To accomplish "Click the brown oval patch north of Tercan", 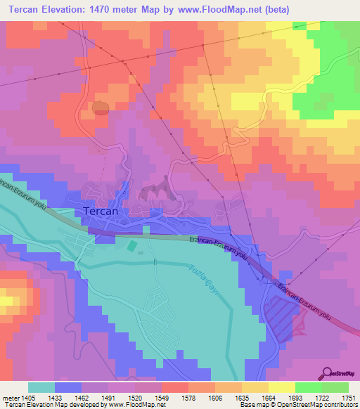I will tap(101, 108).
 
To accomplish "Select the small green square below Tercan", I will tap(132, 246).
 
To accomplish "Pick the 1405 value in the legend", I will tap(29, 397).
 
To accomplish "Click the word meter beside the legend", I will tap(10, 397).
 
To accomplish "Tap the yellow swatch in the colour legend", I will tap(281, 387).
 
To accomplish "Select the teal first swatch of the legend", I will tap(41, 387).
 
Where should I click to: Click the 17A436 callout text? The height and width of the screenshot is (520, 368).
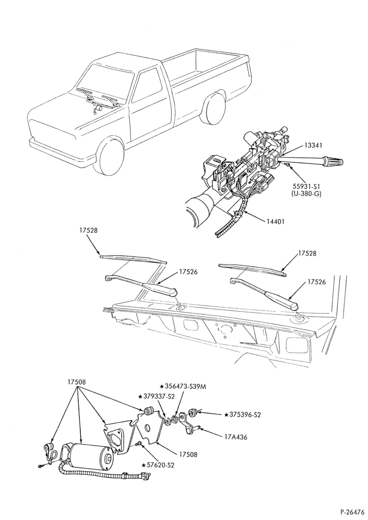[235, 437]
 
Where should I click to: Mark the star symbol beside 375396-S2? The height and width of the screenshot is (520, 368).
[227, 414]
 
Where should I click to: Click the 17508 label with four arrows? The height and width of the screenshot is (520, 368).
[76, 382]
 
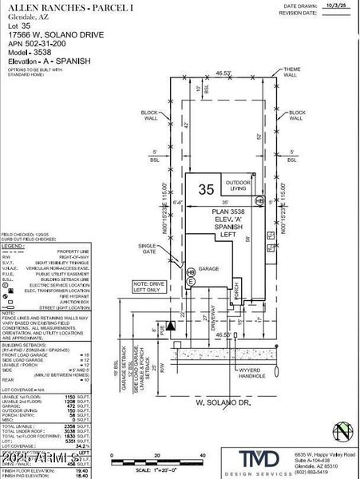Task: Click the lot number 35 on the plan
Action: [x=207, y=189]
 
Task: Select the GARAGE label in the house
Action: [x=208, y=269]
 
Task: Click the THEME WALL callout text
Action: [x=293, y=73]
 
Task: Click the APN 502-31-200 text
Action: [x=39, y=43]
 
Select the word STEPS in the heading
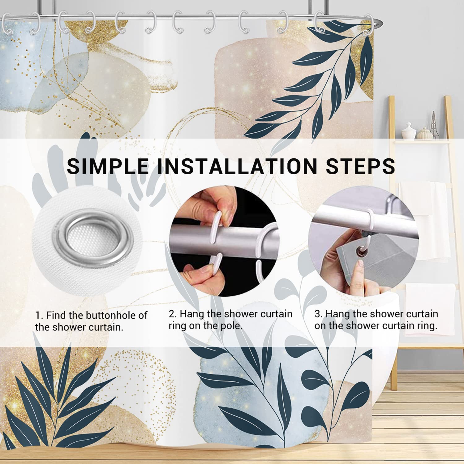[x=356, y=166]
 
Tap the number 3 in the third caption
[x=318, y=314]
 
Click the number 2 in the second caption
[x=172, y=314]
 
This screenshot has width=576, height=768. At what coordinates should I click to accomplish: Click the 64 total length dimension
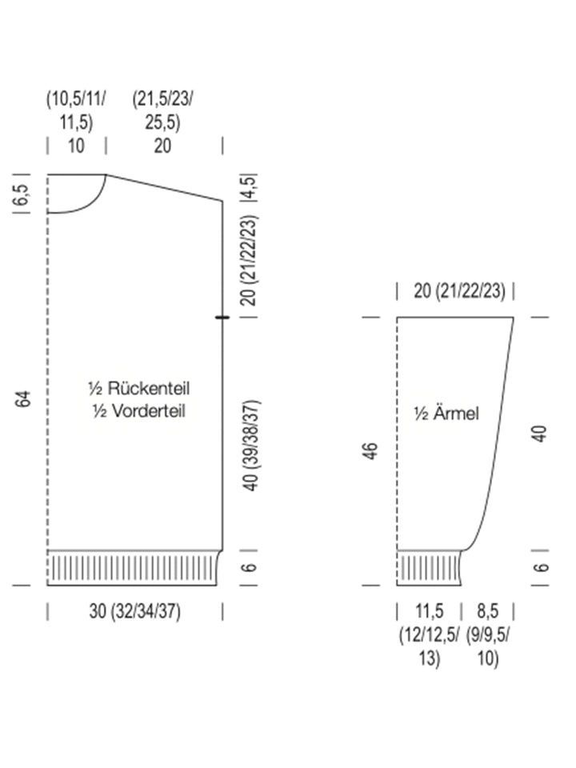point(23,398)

- _EXERCISE BRIEF_
Pull out the lines running from the one containing "Select the word STEPS in the heading" to the end of the items, both ends included, and write them out unchanged. Leave the pictures out of your answer.

- _ANSWER FOR THE TASK_
Select the word STEPS in the heading
[x=356, y=166]
 
Tap the number 3 in the third caption
[x=318, y=314]
 
Click the number 2 in the second caption
[x=172, y=314]
 
This screenshot has width=576, height=768. At what coordinates should I click to accomplish: Click the 64 total length dimension
point(23,398)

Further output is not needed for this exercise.